━━━ GIVEN DATA

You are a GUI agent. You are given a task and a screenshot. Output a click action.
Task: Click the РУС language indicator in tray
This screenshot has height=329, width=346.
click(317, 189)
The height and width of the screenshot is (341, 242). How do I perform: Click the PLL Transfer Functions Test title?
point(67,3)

━━━━━━
━━━ GIVEN DATA

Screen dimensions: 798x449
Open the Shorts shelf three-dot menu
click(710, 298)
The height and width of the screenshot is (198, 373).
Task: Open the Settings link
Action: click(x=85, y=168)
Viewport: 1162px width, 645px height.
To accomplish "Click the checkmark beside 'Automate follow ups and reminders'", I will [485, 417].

━━━━━━

_EXERCISE OBJECTIVE_:
Going back over the entries above, copy word for word every line from the one that has "Open the Shorts shelf three-dot menu" on through the one that has "Viewport: 1162px width, 645px height.".

_WRITTEN ANSWER_:
Open the Shorts shelf three-dot menu
click(710, 298)
The height and width of the screenshot is (198, 373).
Task: Open the Settings link
Action: click(x=85, y=168)
Viewport: 1162px width, 645px height.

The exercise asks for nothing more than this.